Articles Rates of decay still worrying for UK children
Despite huge investment in NHS dental health services, recent figures have suggested that a third of UK 12 year olds suffer from tooth decay. The research, which was carried out by a team at Liverpool John Moores University, found that 1 in 3 12 year old children in the UK have decay.
Tooth decay is now one of the most common childhood illnesses, but it can be prevented by spending a few minutes each day cleaning the teeth. Emergency and paediatric units across the UK have reported an increase in the number of emergency dental cases in recent years and some dentists are seeing children as young as 2 years old with extensive decay.
What causes tooth decay?
Tooth decay is caused by the action of certain forms of bacteria, which react with sugar and subsequently attack the teeth. The bacteria produce plaque acids attack the protective enamel surfaces of the teeth; once the enamel is worn or damaged, the dentine portion of the tooth becomes exposed and the tooth becomes vulnerable to decay and acid erosion. When bacteria are allowed to collect in the mouth, more harmful acids are produced and the teeth are increasingly susceptible to decay.
A lack of oral hygiene and a poor diet are the major causes of tooth decay; if you don’t brush your teeth on a regular basis and use dental floss and mouthwash to remove additional traces of bacteria, plaque will start to form and the amount of bacteria in the mouth will increase, making the teeth vulnerable to decay.

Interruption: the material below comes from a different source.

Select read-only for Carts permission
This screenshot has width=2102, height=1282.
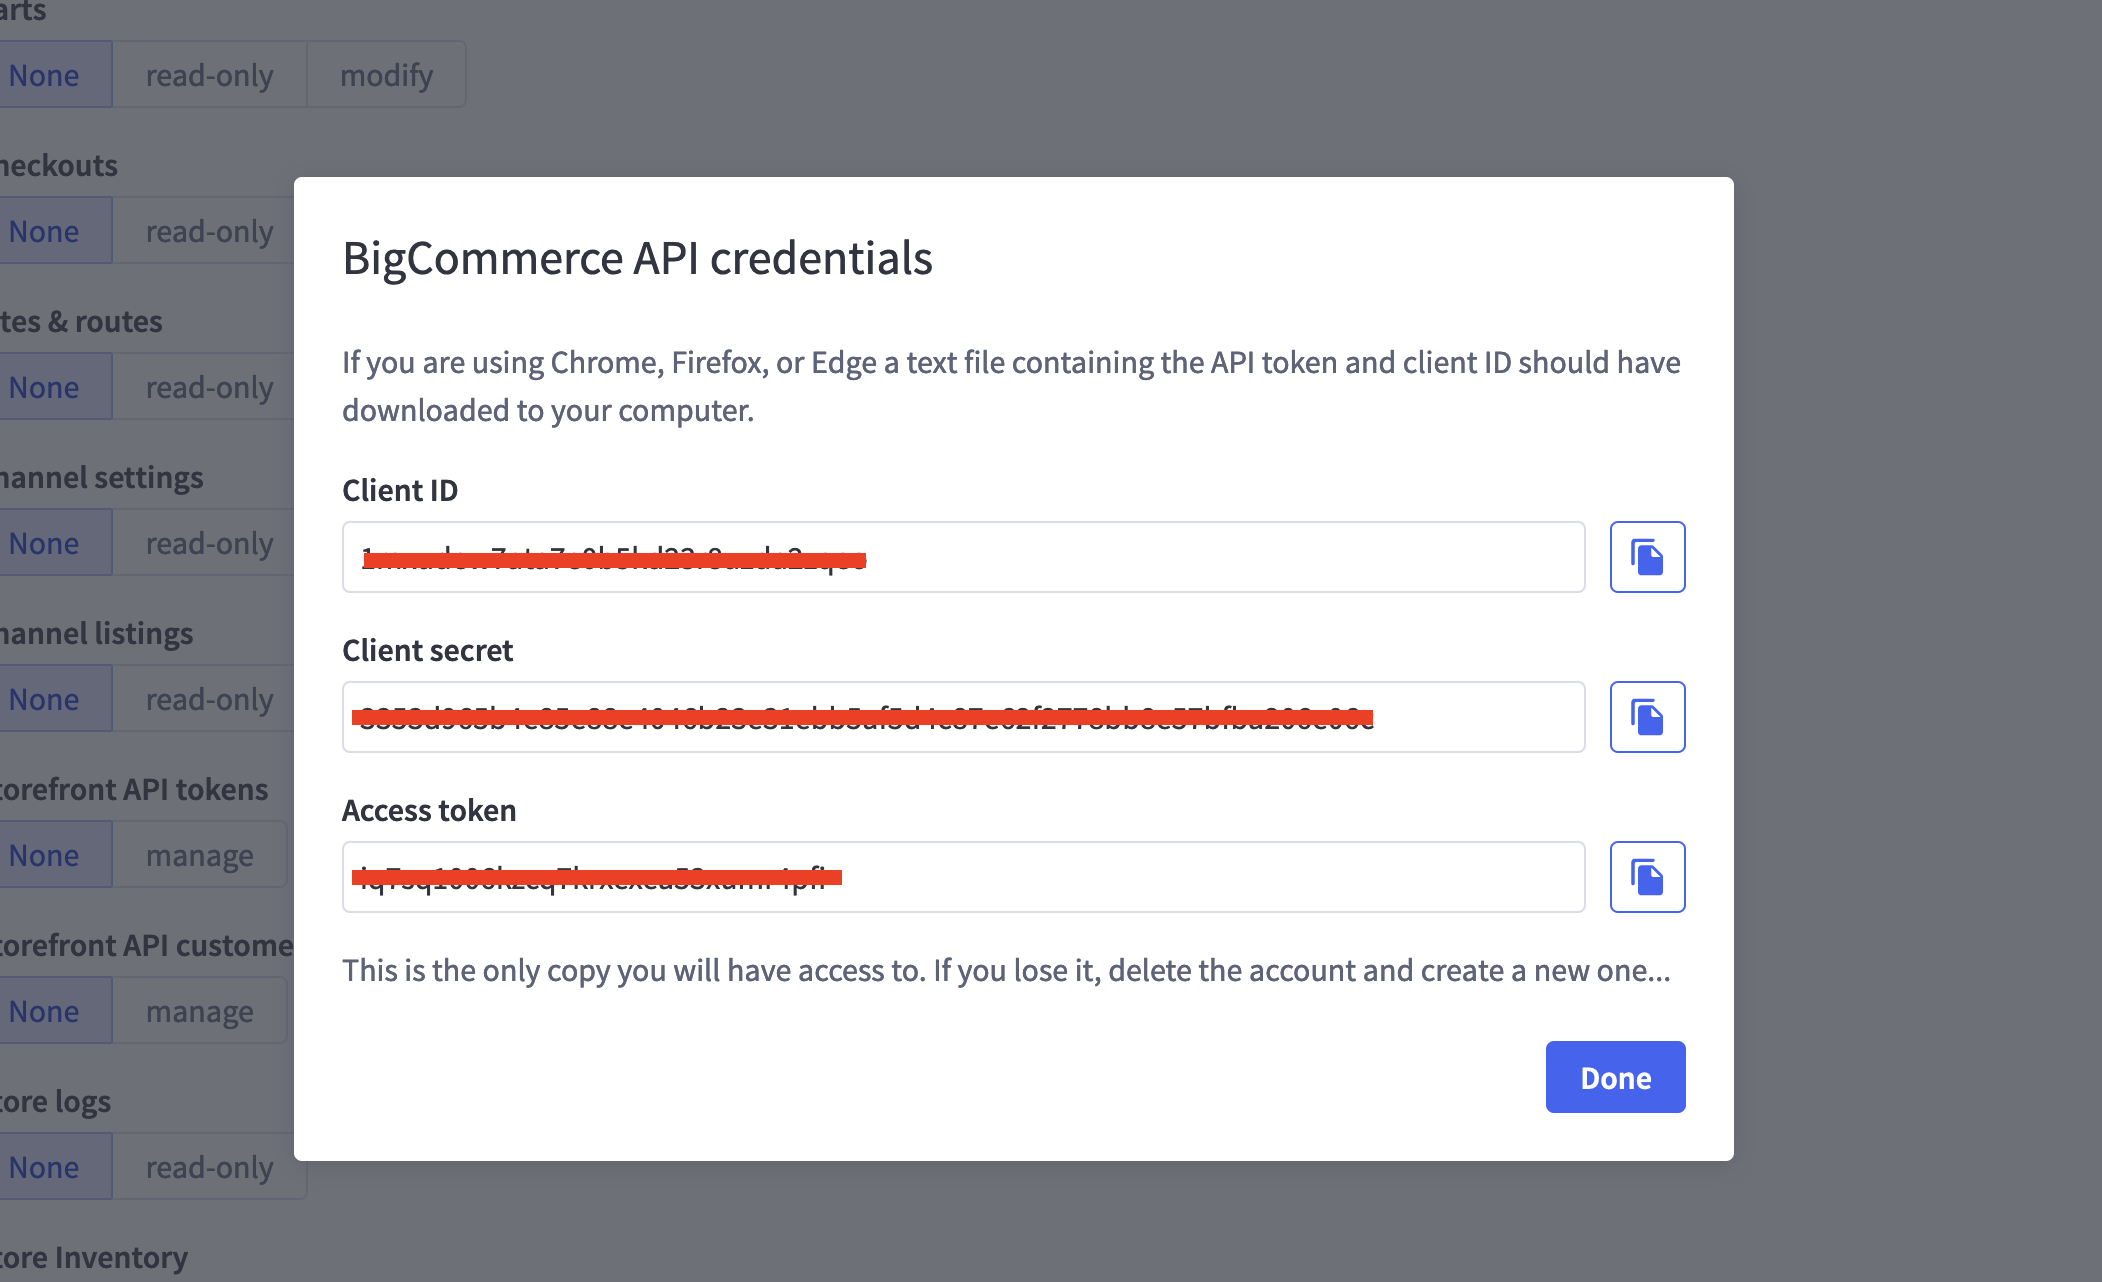209,75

Diet is important because certain foods, which have high sugar content, cause the bacteria to produce harmful plaque acids; the acids weaken the enamel surfaces of the teeth for up to an hour and during this period of time, the teeth are weak and susceptible to damage. As the enamel wears, the teeth become increasingly weak and cavities are likely to form.
Despite the seemingly worrying statistics, the proportion of children suffering from tooth decay has actually fallen by 4 percent in the last 8 years. In recent years, the government has ploughed money into NHS dental services and the health department has targeted children and tried to encourage families to live healthier, more active lifestyles. In reaction to the recent statistics, health officials claim they will continue to invest in children’s oral health and improve national standards.
In order to reduce the rates of tooth decay amongst children, experts are urging parents to get their kids involved in oral health from a young age; this involves encouraging a good daily oral hygiene routine, taking children for regular dental check-ups from an early age and providing them with a healthy, balanced diet. A good oral hygiene routine should include brushing the teeth twice a day for two minutes at a time and using mouthwash and dental floss on a regular basis to try and remove bacteria and food particles, which may have been missed during brushing.